La silla

La silla

Junio 26, 2019 - 11:50 p.m. Por: Medardo Arias Satizábal

Hay sillas famosas, quién lo niega, como la que aparece en un cuartito de Arlés en medio de un espejo, un cepillo, una ventana que parece extrañar el crepúsculo y una modestísima cama.

Aquella es quizá una de las sillas más famosas del mundo, no por cojitranca ni porque exhiba en su naturaleza coágulos de noche, restos de trigo vesperal, sino porque perteneció a uno de los pintores más desdichados, Vincent Van Gogh. La silla habla de su espartana pobreza.

El pintor más notable de Colombia, Fernando Botero, salió una mañana al aire de Manhattan cuando empezaba a pergeñar ahí su obra grandiosa. En esa ciudad donde es posible encontrar en abandono un piano, un saxo en su estuche, una tina, un televisor de antes de la peste, halló una silla hermosa, básica en estructura, con las vetas lisas que encierran el silencio del tiempo. La tomó, la llevó a su estudio hasta dejarla policroma. En ella quedaron trazos de la pintura que alimentó el cuadro de un hombre que baila tango en la noche de Lovaina, entre cortinas de percal y cigarrillos apagados en el piso.

Otras sillas no son tan simpáticas; la eléctrica, por ejemplo, inventada por un empleado de Thomas Alva Edison. Él que había creado la bombilla que hoy ilumina la noche del mundo, dio sin proponérselo las pautas a Harold Brown para crear esa silla mortal. El 6 de agosto de 1890, en la prisión de Auburn, Nueva York, William Francis Kemmler, un vendedor ambulante acusado de asesinato, fue sentado ahí por primera vez en la historia. Nueva York daba así una vuelta de tuerca en materia de ejecuciones, al dejar atrás la antediluviana horca y adoptar una pena ‘más humana, acorde con los tiempos modernos…’.

Otra silla que es importante reseñar, qué duda cabe, es la gestatoria, provista de dos travesaños para ser llevada en hombros. La versión occidental del palanquín chino. La gestatoria se usaba para llevar al Papa entre la multitud. Fue reemplazada por el Papamóvil.

Pero, toda esta historia de las sillas la evoco al recordar mis días de reportero en El País. El diario tenía el empeño de abrir mercado en el Viejo Caldas. Así, cada lunes tomaba la avionetica de Aces en el aeropuerto de Cali, y retornaba los viernes. Aterrizaba en La Nubia, y de ahí me desperdigaba por pueblos y aldeas. Entrevistaba alcaldes, comerciantes, poetas, sacerdotes, escribía crónicas a los balcones de Calarcá, a las salchichas de Génova, a la marmita de fríjoles en Dosquebradas; en la Feria de Manizales, Luz Marina Zuluaga nos servía el tinto en la oficina de Fomento y Turismo.

Ya las azafatas me saludaban con familiaridad y hasta me permitía echarles una mano para abrir o cerrar la portezuela de la avioneta.

Un personaje de Pereira me propuso una crónica campeona: entrevistar al Berraco de Guacas, el cual vivía en una de esas lomas, ya anciano; se había permitido desafiar al Putas de Aguadas.

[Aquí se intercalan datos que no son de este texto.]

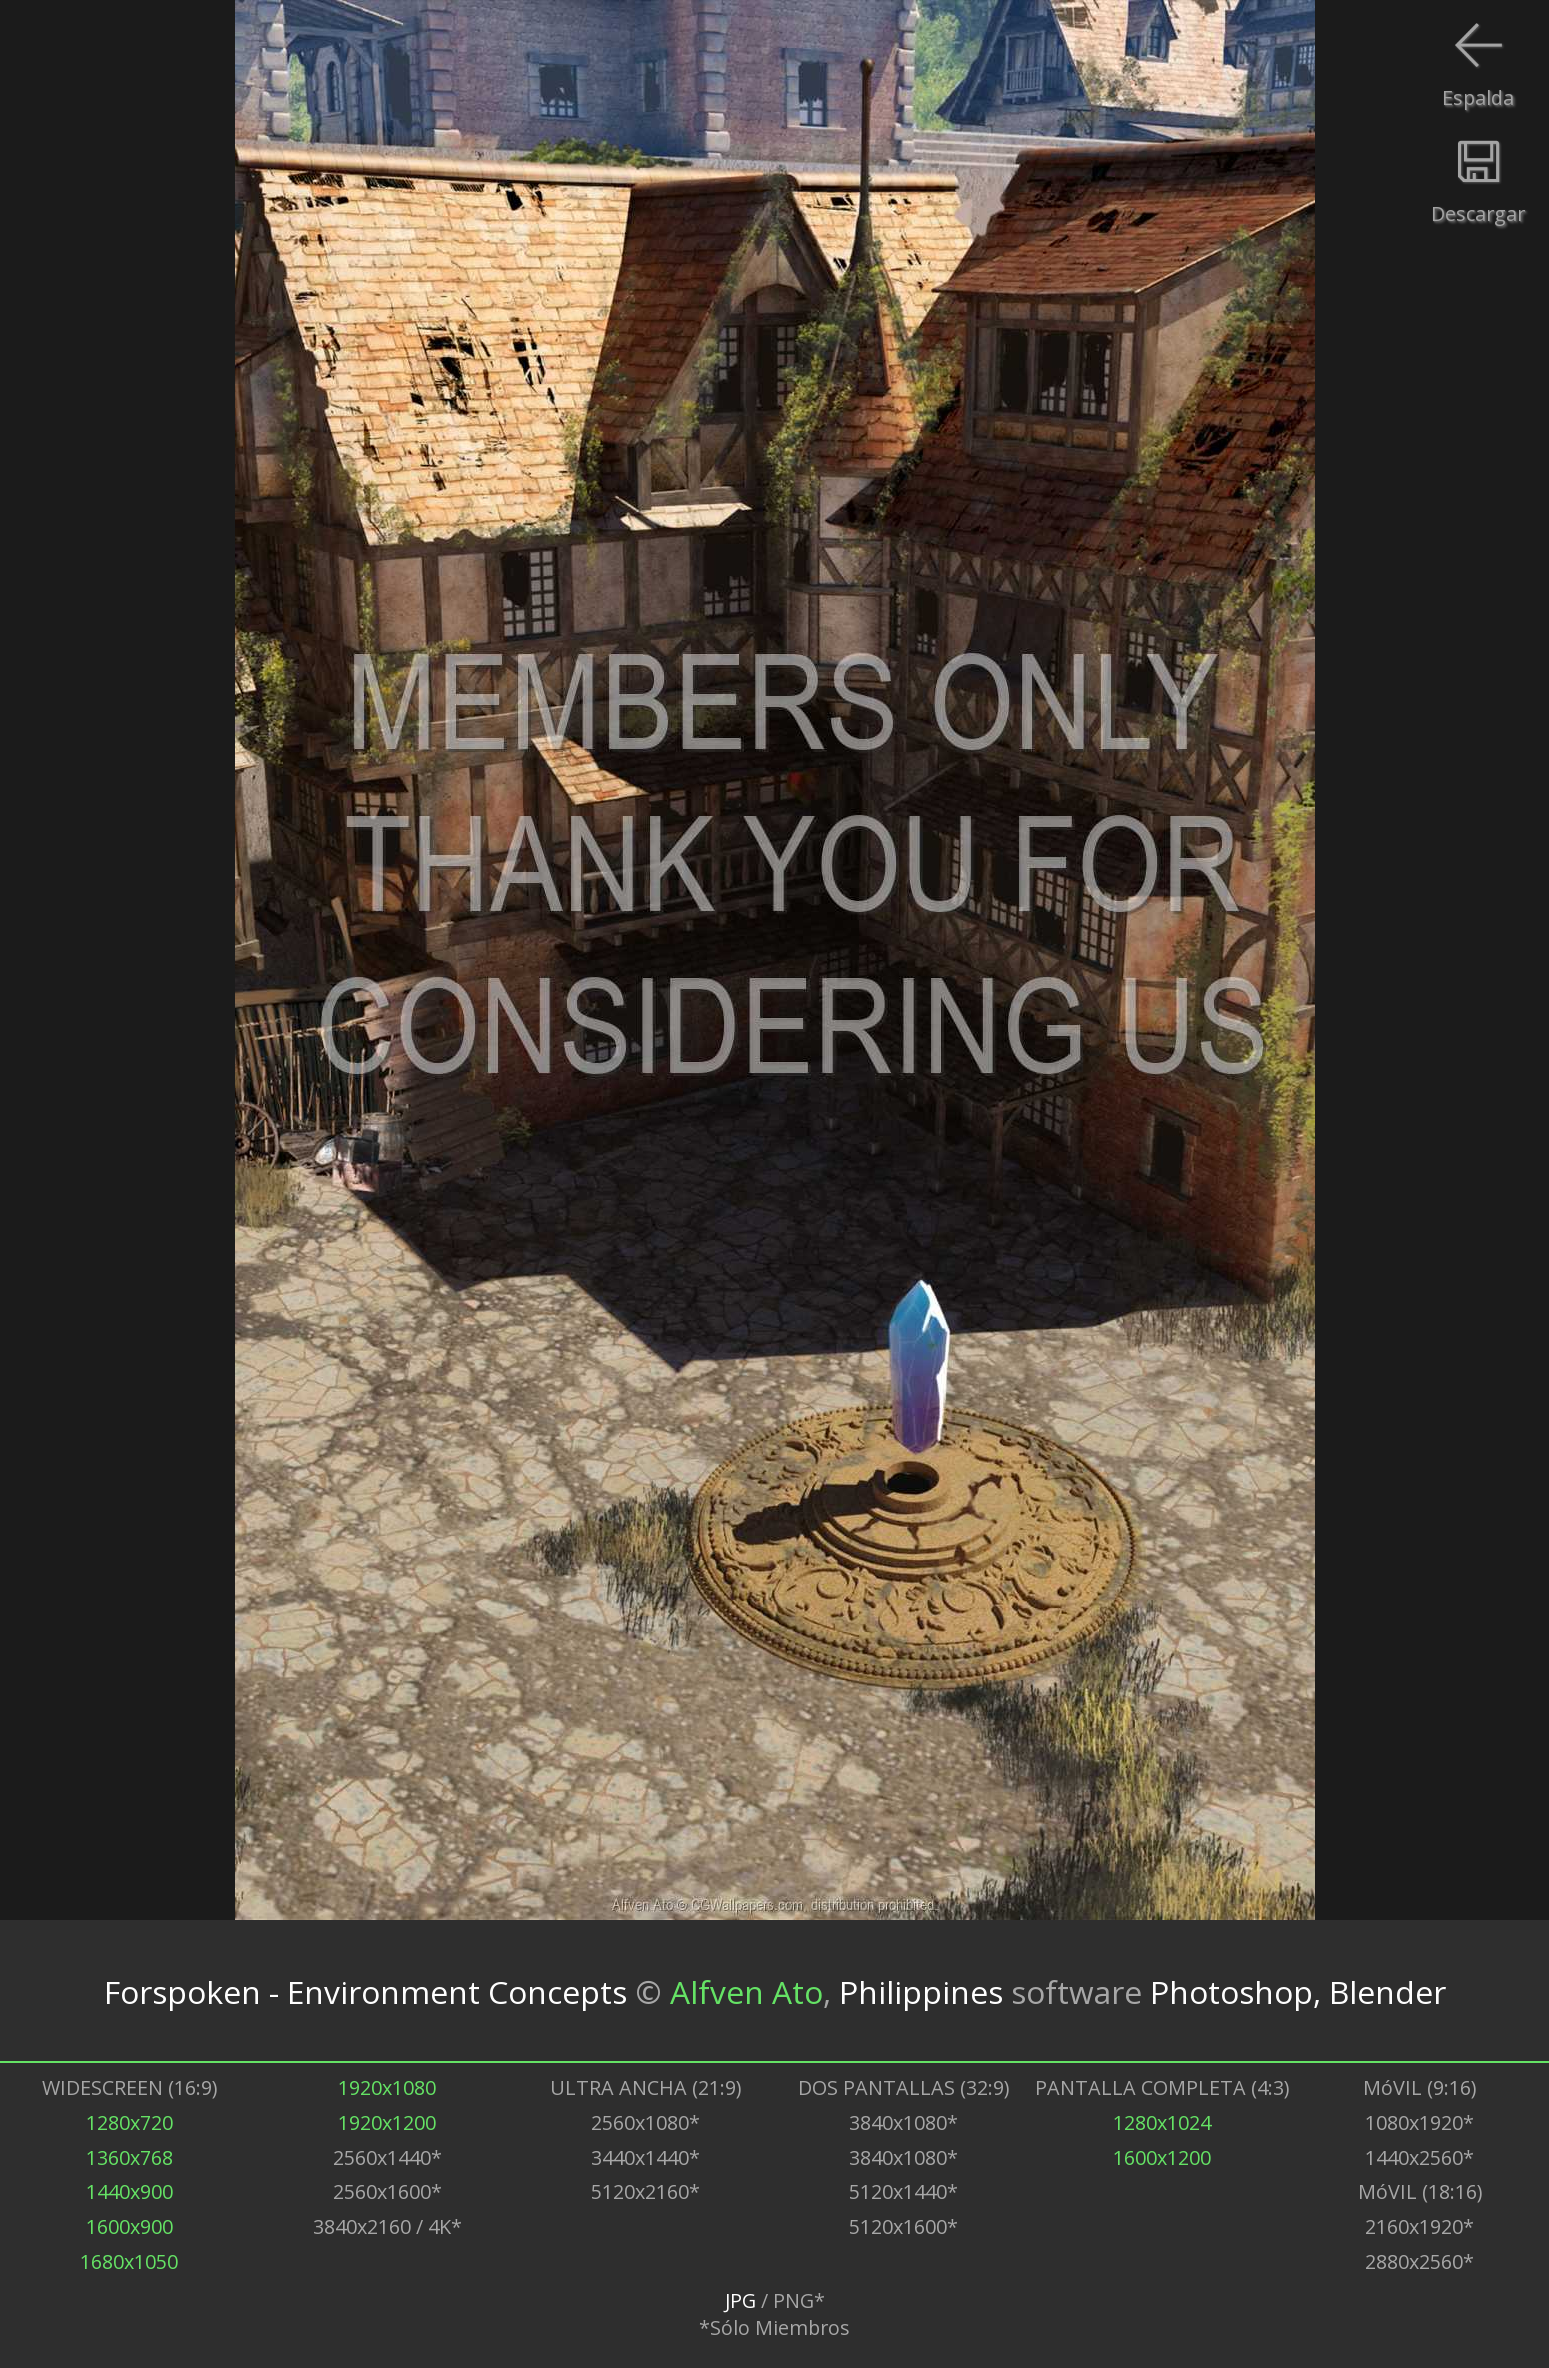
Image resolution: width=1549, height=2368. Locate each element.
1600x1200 (1162, 2157)
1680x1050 (129, 2261)
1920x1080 (387, 2087)
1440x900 (129, 2191)
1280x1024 (1162, 2122)
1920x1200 (387, 2122)
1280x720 (129, 2122)
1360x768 (129, 2157)
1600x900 (129, 2226)
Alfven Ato (746, 1990)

Desoí la recomendación pues me pareció un exceso de realismo mágico.

Mejor, llamé al rector de la Universidad de Caldas y le solicité una cita. Al llegar al claustro una secretaria me indicó un lugar en la rectoría. Esperé diez minutos y tomé asiento, aunque noté un lazo rojo entre el escritorio y la silla, la misma que empezó a traquear bajo mi humanidad. El rector llegó y empezamos la entrevista, pero observé su preocupación permanente mientras hablaba. Al fin me presentó excusas para decir: “Qué pena Medardo pero mi secretaria no le informó. En esa silla donde usted está sentado, José Eustasio Rivera escribió La Vorágine…”.

Era ya histórica, no apta para el uso humano. Me levanté como una exhalación, como si me aspirara un remolino y sentí que una bandada de pájaros cruzó ruidosamente la rectoría, al tiempo que repetí para mis adentros: “Antes que me hubiera apasionado por mujer alguna, jugué mi corazón al azar y me lo ganó la violencia…”.